Consider, for instance, Germany holding a line roughly Leningrad-Vladimir-Voronezh-Don-Rostov. Between that line and the OTL winter 41-42 line reside, by my reckoning, at least 40mil people (22mil in Moscow-Gorkiy, 15mil in Eastern Ukraine, 5mil in Rostov/Don-bend etc). Taking early '42 Soviet population as 130mil and assuming 20% evacuation, holding the deeper line over the winter reduces Soviet population by ~25% (-32/130). One way or another that has to cash out in ~25% lower Soviet production - there wasn't any slack in the '42 Soviet economy. With 25% lower production, RKKA has to shrink roughly accordingly to maintain even its poor early '42 material standards. 25% would remove ~2.4mil from the RKKA's '42 roles. Retaining 2.4mil more men to maintain OTL RKKA strength would have serious consequences:
You can't cut food supply so the men have to come from the non-ag ("public") sector. With 25% lower overall population that sector is now 13.8mil men; losing another 2.4mil gives 11.4mil or 62% of OTL '42 workforce. So if the smaller counterfactual '42 SU wants to keep as many men in arms as in OTL, they get 62% of the weapons, supplies, transport, etc. Seems an obvious non-starter on transport and supplies alone, the army has to shrink.
It's at base a pretty simple idea: make the SU a smaller country; smaller countries have smaller armies.
If, by contrast, the Germans sit at roughly the same strategic line and the leave the SU roughly the same size, they have to kill/capture those 2.4mil men repeatedly (slightly smaller replacement generation because losing 2.4mil isn't insignificant). Seems much easier to prevent generation/replacement of armies than to defeat them repeatedly.

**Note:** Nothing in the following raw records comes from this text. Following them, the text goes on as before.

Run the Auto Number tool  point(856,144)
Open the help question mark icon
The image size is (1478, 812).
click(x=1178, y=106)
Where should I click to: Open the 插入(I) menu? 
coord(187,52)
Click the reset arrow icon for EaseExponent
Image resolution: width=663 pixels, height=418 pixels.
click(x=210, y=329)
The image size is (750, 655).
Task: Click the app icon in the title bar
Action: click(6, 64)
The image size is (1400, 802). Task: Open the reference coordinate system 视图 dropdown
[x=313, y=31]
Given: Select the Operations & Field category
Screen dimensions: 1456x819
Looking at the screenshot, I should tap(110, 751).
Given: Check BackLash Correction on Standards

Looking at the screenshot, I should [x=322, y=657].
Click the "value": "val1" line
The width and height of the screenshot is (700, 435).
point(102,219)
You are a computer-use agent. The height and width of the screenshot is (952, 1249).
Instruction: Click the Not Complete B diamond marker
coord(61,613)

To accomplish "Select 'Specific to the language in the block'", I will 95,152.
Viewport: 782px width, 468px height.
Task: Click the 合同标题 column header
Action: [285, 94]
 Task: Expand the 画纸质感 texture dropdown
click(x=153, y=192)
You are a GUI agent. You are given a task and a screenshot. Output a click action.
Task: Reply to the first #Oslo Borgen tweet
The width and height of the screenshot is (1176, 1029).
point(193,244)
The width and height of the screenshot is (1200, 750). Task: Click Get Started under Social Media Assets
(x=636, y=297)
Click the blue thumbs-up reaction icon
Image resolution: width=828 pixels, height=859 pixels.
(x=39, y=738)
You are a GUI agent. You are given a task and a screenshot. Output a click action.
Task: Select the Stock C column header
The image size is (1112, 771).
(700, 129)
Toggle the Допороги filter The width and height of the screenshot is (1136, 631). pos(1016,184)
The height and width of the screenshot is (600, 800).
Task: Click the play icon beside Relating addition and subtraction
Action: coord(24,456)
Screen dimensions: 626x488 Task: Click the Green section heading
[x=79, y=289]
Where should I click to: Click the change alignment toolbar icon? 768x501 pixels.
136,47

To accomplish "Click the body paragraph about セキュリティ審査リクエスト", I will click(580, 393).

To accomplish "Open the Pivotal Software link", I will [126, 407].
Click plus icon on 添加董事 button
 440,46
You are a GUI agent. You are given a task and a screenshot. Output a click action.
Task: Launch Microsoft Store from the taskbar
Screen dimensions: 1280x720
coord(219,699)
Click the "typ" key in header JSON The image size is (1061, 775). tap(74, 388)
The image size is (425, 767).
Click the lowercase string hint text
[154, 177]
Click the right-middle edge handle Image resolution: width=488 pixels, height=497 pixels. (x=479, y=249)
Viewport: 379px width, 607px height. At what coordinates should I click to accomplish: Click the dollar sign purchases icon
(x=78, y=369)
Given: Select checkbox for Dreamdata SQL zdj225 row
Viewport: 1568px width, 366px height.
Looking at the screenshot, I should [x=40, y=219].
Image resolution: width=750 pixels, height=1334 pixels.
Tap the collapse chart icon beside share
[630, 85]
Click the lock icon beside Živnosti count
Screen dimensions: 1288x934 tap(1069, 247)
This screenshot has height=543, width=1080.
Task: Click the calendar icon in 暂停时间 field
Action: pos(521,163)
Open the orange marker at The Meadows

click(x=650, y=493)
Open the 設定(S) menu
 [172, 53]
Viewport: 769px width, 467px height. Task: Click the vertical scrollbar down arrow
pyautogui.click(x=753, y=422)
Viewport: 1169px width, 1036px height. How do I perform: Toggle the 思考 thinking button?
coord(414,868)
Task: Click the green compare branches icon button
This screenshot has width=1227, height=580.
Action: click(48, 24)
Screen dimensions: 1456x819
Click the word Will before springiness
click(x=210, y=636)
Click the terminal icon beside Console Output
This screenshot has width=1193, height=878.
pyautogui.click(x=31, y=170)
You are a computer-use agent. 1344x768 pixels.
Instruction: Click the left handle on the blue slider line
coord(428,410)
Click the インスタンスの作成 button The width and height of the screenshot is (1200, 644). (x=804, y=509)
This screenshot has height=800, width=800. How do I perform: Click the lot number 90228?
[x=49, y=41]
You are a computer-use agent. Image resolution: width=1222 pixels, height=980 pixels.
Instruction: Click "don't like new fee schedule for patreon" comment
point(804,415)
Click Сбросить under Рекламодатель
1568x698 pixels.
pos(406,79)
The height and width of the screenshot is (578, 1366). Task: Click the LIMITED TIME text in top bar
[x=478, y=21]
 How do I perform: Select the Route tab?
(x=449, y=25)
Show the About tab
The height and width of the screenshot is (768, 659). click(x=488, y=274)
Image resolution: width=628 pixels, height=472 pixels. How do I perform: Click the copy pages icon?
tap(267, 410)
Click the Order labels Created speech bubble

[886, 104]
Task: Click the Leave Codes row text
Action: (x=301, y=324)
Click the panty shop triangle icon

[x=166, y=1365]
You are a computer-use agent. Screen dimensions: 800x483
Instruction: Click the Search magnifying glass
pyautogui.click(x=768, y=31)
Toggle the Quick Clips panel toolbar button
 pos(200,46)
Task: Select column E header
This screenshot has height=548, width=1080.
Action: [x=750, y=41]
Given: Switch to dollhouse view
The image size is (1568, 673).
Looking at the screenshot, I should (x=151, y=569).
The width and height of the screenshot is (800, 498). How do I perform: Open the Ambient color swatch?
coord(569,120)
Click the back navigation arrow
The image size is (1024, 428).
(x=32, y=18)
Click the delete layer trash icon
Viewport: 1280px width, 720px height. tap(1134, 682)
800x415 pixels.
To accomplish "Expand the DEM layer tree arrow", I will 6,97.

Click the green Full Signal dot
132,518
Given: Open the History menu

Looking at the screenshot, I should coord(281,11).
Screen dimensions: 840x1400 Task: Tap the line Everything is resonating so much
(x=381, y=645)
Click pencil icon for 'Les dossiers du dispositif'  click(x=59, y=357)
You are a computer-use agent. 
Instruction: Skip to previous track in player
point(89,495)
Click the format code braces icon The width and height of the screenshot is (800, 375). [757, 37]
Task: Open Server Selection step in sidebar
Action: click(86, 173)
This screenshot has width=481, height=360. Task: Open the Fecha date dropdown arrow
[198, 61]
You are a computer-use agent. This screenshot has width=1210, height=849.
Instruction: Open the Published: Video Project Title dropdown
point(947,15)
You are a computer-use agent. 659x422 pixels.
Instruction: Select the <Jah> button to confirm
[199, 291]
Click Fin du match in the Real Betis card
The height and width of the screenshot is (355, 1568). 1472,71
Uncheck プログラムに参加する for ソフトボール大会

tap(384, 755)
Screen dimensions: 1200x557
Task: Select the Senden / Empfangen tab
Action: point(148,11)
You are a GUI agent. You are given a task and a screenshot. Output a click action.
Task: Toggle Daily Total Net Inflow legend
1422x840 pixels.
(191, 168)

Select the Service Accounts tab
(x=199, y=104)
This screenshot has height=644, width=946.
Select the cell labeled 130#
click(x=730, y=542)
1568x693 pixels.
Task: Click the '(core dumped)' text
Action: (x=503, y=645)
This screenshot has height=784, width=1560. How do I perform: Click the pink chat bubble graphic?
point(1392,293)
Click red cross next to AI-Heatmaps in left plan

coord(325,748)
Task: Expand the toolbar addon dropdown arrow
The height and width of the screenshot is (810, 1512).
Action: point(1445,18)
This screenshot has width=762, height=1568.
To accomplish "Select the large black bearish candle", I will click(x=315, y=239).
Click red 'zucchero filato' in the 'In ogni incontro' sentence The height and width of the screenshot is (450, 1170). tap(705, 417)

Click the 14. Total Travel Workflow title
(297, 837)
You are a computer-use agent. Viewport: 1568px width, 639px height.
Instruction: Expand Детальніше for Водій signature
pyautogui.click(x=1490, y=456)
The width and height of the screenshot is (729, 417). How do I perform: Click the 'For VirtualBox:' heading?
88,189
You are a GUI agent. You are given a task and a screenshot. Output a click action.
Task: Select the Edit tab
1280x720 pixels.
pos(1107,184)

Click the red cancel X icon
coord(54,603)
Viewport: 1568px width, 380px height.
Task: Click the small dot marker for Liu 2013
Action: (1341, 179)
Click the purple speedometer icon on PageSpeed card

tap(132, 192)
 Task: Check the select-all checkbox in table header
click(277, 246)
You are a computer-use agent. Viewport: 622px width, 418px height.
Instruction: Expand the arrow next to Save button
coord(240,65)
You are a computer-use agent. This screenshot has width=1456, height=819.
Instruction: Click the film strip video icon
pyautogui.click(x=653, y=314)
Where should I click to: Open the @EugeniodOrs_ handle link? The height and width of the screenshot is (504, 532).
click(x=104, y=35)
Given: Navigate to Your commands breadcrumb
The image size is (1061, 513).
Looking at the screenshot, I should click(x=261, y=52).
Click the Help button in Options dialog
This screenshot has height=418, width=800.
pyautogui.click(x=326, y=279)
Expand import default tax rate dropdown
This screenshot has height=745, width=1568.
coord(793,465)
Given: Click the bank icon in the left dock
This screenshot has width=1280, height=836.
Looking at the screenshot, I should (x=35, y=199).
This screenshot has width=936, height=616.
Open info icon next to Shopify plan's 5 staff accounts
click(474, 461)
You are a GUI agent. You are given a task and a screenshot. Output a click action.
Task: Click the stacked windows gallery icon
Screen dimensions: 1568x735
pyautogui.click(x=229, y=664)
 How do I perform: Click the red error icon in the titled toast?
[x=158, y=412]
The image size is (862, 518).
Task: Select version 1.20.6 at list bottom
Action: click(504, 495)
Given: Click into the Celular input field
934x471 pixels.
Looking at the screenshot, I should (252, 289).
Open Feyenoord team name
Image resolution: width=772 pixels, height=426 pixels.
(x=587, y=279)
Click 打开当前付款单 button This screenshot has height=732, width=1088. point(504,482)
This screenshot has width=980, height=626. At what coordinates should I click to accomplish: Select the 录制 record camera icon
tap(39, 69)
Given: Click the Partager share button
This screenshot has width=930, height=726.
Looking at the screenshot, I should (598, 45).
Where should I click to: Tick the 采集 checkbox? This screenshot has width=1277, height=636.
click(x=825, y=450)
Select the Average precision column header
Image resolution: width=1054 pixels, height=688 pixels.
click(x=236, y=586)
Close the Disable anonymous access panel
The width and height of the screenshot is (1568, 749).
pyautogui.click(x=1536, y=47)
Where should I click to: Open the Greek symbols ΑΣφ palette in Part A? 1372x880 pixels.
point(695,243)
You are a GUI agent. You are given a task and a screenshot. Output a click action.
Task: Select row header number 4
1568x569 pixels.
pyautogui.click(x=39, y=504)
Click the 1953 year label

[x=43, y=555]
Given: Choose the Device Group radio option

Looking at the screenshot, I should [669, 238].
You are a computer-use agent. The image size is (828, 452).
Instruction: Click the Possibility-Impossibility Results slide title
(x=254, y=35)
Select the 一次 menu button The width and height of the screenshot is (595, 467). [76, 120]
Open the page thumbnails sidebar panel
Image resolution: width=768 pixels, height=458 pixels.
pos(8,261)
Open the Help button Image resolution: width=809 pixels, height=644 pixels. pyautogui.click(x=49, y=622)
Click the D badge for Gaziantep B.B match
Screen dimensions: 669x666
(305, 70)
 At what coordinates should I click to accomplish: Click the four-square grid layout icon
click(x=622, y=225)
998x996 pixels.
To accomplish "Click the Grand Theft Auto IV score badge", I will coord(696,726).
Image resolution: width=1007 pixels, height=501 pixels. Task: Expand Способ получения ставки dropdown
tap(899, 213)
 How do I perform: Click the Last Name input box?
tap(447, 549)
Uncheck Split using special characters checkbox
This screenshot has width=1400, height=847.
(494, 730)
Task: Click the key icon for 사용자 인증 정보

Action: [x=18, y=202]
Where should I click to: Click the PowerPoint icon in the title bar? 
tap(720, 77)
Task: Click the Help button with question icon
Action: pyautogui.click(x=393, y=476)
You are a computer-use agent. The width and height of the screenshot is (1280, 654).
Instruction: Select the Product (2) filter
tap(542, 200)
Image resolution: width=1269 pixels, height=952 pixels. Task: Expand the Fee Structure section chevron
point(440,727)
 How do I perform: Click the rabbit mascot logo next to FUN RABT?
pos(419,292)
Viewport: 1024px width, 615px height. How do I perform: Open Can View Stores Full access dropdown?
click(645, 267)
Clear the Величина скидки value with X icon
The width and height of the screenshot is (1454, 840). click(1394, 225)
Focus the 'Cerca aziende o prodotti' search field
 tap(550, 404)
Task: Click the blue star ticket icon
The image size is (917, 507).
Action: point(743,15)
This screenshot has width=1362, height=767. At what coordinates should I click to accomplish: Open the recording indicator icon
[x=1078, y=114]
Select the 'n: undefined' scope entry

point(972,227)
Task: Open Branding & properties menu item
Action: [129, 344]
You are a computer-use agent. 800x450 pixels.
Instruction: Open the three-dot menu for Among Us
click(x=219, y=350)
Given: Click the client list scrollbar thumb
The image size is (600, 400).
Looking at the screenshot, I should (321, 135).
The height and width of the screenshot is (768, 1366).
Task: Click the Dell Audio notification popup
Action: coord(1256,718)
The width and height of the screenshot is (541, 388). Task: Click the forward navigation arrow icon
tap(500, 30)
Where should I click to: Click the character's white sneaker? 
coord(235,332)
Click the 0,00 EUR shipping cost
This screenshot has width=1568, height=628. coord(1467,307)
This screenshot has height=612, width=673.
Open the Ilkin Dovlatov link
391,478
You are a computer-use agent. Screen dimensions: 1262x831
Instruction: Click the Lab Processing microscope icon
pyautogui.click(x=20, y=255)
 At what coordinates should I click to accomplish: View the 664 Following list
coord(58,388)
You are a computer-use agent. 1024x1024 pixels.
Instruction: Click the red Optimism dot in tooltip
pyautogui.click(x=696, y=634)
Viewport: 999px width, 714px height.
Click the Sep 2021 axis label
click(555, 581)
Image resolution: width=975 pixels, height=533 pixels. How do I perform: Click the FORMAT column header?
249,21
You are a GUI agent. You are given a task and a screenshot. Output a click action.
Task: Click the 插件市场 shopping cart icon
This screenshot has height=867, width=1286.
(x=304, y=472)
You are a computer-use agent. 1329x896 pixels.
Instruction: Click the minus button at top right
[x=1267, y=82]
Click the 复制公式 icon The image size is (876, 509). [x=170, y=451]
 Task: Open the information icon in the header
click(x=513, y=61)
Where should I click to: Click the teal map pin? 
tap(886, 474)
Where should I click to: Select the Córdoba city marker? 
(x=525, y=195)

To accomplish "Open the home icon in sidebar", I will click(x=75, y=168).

The reason we probably don't disagree much functionally is that the means of conquering Soviet territory is to annihilate the guys trying to stop the Germans. While I believe demographics/economics sets a hard limit on total RKKA size, its proportion of field vs. replacement/training army varied with casualties. In '41 there were always more men in internal military districts than with operating fronts, by early '42 that was no longer true. Killing/capturing more of the field army forces SU to maintain a larger training inventory, which makes the Ostheer's landgrabs easier (which shrinks total RKKA size, which...).
But as our discussion about '42 strategy shows, there's still some potential differences. It's why I don't underestimate the value to Germany of taking/ruining Stalingrad and the Kuban in Blau. While Germany might have killed/captured more RKKA in '42 with our alternate strategies, how many more soldiers appear from the Blaulands by early '43, how many more T-34's, shells, etc. are in Soviet hands if the Germans never take those areas? How many fewer Soviet skilled workers don't die at work due to the greater agricultural production?
I don't have sufficient hard data to answer these questions but the effects seem on the order of magnitude of, say, a Vyazma catastrophe.